Higher-order spin effects in the dynamics of compact binaries II. Radiation field

TL;DR

The paper derives higher-order spin-orbit effects in the gravitational radiation field for compact binaries by computing spin contributions to the mass-type and current-type quadrupole moments at $2.5PN$ and $1.5PN$ respectively, including non-compact-source terms. Using the previously obtained spin-precession and energy results (Paper I) and the PN wave-generation formalism with finite-part regularization, the authors obtain the secular orbital-phase evolution and the GW energy flux for spinning binaries, with explicit expressions in the center-of-mass frame and for quasi-circular orbits. They also introduce constant-magnitude spin variables to simplify precession and phasing, derive the precession frequencies, and provide the carrier phase and accumulated cycles, highlighting that $2.5PN$ spin terms can rival or exceed spin-spin contributions in certain regimes. The results improve GW templates for spinning binaries relevant to LIGO/Virgo/GEO/TAMA and LISA, clarify discrepancies with earlier work, and underscore the need for including these higher-order spin effects in parameter estimation. Overall, the work delivers essential analytic expressions for spin-orbit couplings in the radiation field and demonstrates their practical impact on GW data analysis.

Abstract

Motivated by the search for gravitational waves emitted by binary black holes, we investigate the gravitational radiation field of point particles with spins within the framework of the multipolar-post-Newtonian wave generation formalism.

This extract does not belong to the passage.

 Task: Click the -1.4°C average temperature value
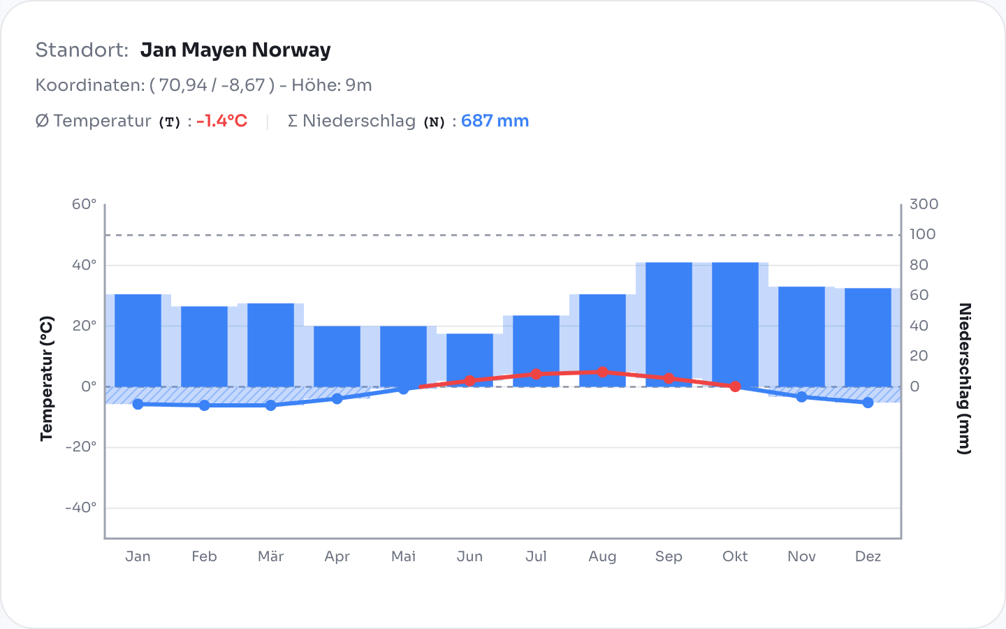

We compute: (i) the spin-orbit (SO) coupling effects in the binary's mass and current quadrupole moments one post-Newtonian (1PN) order beyond the dominant effect, (ii) the SO contributions in the gravitational-wave energy flux and (iii) the secular evolution of the binary's orbital phase up to 2.5PN order. Crucial ingredients for obtaining the 2.5PN contribution in the orbital phase are the binary's energy and the spin precession equations, derived in paper I of this series. These results provide more accurate gravitational-wave templates to be used in the data analysis of rapidly rotating Kerr-type black-hole binaries with the ground-based detectors LIGO, Virgo, GEO 600 and TAMA300, and the space-based detector LISA.